Hans Blumenfeld was born in Osnabruck, Germany in 1892 and grew up in Hamburg. Although he was expected to follow the family banking tradition, Hans wanted to be an architect and worked as a carpenter’s apprentice. In 1914, he enlisted in the German army in World War I and this experiences confirmed his lifetime activist leanings. After, Hans continued his studies, finishing his master’s thesis, which had kindled his interest in the relationship between the form and function of cities. He describes the period from 1921 to 1930 as becoming a journeyman architect. He entered the US through Ellis Island in 1924 and worked as a draftsman in New York and Baltimore and, finally as a designer in Los Angeles, then worked back in Hamburg and Vienna.
Has joined the Russian State Planning Institute in1930. Here he embarked on his first real city planning—general plans of Vladimir and Kirov.
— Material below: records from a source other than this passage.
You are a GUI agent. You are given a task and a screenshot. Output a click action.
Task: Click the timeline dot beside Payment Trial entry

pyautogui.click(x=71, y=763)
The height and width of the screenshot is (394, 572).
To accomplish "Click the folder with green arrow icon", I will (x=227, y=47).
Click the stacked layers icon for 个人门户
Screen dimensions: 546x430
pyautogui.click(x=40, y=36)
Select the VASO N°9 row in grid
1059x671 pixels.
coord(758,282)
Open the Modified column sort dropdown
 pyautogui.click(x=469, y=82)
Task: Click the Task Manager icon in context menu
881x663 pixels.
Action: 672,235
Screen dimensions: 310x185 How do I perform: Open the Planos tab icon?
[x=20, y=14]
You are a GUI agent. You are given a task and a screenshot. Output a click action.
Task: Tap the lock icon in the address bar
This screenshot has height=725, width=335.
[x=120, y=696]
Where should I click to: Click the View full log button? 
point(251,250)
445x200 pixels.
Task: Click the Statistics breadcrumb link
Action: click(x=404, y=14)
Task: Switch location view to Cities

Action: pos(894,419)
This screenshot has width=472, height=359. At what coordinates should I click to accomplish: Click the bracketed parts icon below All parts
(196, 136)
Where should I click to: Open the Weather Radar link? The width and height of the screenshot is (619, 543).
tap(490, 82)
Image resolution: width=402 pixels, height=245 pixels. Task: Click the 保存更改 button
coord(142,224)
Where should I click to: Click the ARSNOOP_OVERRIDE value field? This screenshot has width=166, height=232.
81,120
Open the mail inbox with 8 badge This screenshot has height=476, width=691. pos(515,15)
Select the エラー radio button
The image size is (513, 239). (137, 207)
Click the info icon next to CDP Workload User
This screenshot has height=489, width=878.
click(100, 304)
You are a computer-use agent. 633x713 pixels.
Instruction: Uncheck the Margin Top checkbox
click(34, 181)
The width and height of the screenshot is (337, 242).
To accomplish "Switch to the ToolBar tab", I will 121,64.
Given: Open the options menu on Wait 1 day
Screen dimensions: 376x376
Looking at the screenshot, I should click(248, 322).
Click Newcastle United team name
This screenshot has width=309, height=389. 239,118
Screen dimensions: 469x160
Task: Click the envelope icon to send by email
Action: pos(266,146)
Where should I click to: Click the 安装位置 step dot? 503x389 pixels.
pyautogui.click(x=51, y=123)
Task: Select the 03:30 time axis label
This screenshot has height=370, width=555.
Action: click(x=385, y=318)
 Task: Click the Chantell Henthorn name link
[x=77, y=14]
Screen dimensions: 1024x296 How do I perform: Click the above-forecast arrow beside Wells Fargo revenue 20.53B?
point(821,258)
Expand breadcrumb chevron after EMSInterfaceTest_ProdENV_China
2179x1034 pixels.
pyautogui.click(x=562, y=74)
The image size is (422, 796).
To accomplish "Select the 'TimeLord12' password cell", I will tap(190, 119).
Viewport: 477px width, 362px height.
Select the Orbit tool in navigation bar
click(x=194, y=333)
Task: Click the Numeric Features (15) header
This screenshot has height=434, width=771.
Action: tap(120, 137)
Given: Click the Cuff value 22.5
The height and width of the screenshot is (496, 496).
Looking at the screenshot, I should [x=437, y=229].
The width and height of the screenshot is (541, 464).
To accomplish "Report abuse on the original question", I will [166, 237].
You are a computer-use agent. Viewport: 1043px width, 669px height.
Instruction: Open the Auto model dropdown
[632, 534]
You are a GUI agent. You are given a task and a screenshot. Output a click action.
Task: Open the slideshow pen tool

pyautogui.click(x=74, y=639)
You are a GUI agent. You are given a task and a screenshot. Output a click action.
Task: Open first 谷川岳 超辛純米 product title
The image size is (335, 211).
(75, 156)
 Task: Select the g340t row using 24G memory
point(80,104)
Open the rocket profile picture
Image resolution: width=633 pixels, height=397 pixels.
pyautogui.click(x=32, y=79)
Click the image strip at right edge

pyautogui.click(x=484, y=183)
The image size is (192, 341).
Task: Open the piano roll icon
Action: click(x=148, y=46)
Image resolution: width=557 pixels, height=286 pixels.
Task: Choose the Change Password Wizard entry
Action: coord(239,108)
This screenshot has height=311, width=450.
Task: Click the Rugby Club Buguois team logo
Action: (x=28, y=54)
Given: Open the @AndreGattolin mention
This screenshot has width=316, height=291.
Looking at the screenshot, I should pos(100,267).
Blumenfeld left the USSR in 1937, returning to the US and getting a job as a research assistant for the Philadelphia Housing Association and eventually joining Philadelphia's City Planning Commission in 1945. His work in Philadelphia was interrupted by a short term return to Germany in 1949, during which he advised the United States Military government about future German city planning. The US State Department refused to renew his passport during the McCarthy era and he came to Canada in 1955 as assistant director of the Metropolitan Toronto Planning Board where he was instrumental in shaping Toronto and its hinterland through the 1959 Official Plan for land use, housing, and transportation.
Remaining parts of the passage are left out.